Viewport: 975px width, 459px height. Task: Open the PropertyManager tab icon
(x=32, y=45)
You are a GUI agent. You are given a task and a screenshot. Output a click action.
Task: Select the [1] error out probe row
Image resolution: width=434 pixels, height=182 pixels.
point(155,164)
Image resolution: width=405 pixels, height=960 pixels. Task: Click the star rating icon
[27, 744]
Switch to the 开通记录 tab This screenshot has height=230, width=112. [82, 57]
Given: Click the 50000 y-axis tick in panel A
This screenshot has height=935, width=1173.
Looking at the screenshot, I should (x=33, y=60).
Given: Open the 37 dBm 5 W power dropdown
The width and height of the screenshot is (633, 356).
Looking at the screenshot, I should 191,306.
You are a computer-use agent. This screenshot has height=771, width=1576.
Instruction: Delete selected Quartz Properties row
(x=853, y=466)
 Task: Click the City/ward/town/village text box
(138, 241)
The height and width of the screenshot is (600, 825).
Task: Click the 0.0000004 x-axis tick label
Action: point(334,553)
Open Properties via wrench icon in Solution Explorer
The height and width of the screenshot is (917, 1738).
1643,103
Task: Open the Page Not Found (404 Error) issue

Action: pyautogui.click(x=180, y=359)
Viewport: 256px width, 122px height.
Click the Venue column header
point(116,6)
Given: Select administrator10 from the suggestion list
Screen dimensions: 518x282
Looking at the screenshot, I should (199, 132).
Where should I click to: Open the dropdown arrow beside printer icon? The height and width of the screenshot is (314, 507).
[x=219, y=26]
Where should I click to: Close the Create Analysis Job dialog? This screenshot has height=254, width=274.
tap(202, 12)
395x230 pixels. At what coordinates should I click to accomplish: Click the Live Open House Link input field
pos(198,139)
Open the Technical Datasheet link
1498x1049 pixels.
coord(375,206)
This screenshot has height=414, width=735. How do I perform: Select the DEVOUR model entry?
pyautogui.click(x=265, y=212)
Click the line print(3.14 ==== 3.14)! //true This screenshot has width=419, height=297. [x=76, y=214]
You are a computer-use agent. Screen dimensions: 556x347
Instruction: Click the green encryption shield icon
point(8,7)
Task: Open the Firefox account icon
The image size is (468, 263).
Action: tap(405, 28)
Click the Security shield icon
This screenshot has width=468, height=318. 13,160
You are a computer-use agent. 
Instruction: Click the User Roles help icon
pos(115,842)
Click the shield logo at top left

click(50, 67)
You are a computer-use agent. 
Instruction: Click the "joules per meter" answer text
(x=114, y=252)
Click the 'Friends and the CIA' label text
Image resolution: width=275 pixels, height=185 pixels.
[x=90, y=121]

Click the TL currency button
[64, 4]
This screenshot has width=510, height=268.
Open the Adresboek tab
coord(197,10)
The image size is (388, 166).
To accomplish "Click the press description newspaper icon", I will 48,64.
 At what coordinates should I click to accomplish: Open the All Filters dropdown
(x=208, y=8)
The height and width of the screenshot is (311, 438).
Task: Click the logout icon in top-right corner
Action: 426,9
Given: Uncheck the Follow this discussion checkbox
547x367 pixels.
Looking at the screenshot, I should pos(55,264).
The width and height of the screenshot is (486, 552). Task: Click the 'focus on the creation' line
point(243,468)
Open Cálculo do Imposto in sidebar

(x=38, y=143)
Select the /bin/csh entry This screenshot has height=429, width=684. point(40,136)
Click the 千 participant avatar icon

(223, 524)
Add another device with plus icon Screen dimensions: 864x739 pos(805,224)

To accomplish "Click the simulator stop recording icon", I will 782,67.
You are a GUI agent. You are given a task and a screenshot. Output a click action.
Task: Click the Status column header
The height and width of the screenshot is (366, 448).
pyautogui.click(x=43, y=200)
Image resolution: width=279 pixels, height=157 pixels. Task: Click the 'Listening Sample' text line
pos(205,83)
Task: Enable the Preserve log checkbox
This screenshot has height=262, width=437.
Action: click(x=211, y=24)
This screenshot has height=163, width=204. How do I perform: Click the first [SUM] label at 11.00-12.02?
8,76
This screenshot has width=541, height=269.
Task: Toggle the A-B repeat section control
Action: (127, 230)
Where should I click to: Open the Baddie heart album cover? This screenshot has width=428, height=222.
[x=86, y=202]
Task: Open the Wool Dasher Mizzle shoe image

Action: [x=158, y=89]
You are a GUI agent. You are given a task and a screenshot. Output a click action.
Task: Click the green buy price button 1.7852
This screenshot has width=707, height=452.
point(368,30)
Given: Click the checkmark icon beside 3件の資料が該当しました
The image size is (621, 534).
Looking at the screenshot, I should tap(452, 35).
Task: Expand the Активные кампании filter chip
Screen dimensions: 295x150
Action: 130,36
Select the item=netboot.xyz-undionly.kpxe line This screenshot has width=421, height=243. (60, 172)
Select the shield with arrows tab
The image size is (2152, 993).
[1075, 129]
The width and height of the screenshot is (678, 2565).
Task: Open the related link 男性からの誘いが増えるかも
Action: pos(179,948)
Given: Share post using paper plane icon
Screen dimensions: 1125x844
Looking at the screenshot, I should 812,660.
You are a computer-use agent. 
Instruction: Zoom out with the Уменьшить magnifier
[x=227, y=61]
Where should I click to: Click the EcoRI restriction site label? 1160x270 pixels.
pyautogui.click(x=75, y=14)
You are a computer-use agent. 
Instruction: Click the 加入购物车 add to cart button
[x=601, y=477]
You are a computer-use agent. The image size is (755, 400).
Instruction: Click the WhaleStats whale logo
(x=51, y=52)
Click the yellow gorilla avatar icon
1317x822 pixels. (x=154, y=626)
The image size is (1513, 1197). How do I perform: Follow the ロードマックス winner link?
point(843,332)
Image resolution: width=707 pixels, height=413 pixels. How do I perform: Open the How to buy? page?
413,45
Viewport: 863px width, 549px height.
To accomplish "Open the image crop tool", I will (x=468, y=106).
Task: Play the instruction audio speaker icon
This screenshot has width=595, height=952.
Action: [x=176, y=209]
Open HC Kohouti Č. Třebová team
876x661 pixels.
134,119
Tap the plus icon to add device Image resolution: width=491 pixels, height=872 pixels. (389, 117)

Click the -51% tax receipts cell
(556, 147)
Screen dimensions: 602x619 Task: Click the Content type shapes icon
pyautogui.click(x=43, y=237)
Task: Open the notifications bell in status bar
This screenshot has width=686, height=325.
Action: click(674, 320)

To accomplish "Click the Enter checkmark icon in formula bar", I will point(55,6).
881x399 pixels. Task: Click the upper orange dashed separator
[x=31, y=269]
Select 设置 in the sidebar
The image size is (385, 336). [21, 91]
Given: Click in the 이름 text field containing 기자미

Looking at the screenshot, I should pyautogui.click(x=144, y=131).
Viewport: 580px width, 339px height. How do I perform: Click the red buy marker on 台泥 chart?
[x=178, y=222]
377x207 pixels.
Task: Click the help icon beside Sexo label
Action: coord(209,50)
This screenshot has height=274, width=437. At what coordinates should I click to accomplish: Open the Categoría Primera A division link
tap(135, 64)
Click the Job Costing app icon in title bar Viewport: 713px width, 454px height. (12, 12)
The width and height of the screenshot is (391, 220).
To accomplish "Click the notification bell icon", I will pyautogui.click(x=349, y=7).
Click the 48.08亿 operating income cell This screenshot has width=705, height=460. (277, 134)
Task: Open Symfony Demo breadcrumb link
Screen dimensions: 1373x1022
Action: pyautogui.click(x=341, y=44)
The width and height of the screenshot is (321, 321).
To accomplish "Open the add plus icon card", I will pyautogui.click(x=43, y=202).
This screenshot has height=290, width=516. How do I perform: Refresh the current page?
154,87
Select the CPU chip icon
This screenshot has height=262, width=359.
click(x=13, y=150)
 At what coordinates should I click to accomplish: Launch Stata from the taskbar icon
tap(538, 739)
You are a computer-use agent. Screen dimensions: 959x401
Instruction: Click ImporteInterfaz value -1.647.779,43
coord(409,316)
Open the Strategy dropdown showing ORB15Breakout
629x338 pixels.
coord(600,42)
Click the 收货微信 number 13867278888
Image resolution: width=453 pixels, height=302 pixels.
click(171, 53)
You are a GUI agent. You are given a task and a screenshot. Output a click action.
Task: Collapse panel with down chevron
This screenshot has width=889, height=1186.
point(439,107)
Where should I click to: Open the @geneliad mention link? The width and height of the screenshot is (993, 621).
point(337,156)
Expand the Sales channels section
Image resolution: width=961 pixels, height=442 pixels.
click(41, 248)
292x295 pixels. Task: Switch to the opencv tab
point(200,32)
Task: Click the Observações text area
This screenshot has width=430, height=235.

◆ Assignment ◆
The answer must be all the lines above that hold the word "checkbox".

◆ Task output ◆
Given: Uncheck the Follow this discussion checkbox
Task: Enable the Preserve log checkbox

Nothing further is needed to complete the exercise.